E.M. Remarque „Łuk Triumfalny" Joanna i Ravic przypominają Tristana i Izoldę, przeniesionych w inne czasy. Łączy ich miłość, jaka zdarza się wyjątkowo. Jednak z wielu powodów nie mogą żyć ze sobą, a bez siebie też nie. Ravic zapewnia ją: my nie umrzemy nigdy, umiera tylko czas. Definiując łączące ich uczucie, stwierdza, że zawiera ono wszystkie elementy: i biologiczną, prymitywną żądzę, i romantyczne uniesienie, i mistyczną ekstazę, i wreszcie przez swą czystość jest wręcz święte, stąd wieczne, bo archetypiczne. Do takiej miłości nie stosują się żadne ludzkie prawa moralne: jest i brudna, i święta, mimo zdrady pozostaje czysta. I tylko taka miłość usprawiedliwia i rozumie konieczność uśmiercenia przedmiotu swego uwielbienia. Ravic decyduje się wobec śmiertelnie rannej Joanny na eutanazję. Patrz też: miłość i śmierć.

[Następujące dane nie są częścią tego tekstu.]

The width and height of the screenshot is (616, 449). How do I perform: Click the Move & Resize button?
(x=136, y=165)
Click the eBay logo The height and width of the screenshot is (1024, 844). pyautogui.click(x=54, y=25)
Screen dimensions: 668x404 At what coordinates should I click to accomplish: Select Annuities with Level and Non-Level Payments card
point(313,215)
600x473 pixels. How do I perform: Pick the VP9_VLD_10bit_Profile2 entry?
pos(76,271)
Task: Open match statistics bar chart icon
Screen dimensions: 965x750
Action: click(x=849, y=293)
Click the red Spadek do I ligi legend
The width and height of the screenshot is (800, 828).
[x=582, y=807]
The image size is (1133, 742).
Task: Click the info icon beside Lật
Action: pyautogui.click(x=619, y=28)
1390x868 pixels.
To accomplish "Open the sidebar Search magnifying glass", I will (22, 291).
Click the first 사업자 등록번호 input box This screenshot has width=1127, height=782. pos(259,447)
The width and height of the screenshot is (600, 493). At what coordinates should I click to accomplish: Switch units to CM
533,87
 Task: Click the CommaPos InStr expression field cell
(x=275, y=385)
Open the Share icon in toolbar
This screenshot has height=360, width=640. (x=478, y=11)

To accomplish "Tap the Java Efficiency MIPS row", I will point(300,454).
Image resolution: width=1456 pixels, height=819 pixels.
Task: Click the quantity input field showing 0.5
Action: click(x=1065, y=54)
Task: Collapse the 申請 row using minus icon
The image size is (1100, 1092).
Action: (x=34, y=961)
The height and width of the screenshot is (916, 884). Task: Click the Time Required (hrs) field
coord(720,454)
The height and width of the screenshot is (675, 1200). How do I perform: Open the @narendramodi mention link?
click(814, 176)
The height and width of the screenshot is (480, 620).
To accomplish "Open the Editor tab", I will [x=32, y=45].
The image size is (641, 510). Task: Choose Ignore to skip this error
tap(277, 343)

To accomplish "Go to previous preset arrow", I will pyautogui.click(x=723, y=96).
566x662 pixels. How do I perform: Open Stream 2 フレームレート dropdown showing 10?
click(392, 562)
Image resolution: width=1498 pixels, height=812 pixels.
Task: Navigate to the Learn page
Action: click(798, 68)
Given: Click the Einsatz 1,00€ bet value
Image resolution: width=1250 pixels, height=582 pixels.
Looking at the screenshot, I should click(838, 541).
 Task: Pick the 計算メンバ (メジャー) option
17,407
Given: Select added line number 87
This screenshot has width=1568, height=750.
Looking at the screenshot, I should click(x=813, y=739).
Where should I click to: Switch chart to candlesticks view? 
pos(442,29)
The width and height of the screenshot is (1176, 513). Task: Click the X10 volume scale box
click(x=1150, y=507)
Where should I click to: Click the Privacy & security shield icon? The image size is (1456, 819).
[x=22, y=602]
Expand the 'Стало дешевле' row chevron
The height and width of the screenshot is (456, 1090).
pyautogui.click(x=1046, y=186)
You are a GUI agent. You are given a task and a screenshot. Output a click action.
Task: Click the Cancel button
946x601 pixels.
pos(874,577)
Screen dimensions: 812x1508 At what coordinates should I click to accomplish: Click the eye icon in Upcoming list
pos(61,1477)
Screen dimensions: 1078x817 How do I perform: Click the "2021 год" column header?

„Albowiem miłość mocna jest jak śmierć, a namiętność mroczna jak świat podziemny".
(Pieśń nad pieśniami)
* „Śmierć chroni od miłości, a miłość od śmierci".
(J. Lechoń)
* My, ludzie jesteśmy tacy, że kochamy dopiero, gdy śmierć nas rozdzieli. (przysłowie duńskie)
* „- Nie umrzemy nigdy.
- Nie. My nie. Umiera tylko czas. Przeklęty czas. Wciąż umiera. My żyjemy. (...) Kiedy kochamy się, stajemy się
nieśmiertelni i niezniszczalni jak bicie serca, jak deszcz lub wiatr, a o cóż więcej chodzi? (...) Godzina to całe życie, chwila ociera się o wieczność, twoje oczy błyszczą, gwiezdny pył sypie się poprzez nieskończoność. Bogowie się starzeją, ale usta twoje są wiecznie młode".